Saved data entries
------------------------------
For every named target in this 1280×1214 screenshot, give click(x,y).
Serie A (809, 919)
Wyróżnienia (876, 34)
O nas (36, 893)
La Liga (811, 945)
------------------------------
→ Task to carry out:
All of the entries above, written out exactly, make up the reply.

→ Written answer:
For every named target in this 1280×1214 screenshot, give click(x,y).
Serie A (809, 919)
Wyróżnienia (876, 34)
O nas (36, 893)
La Liga (811, 945)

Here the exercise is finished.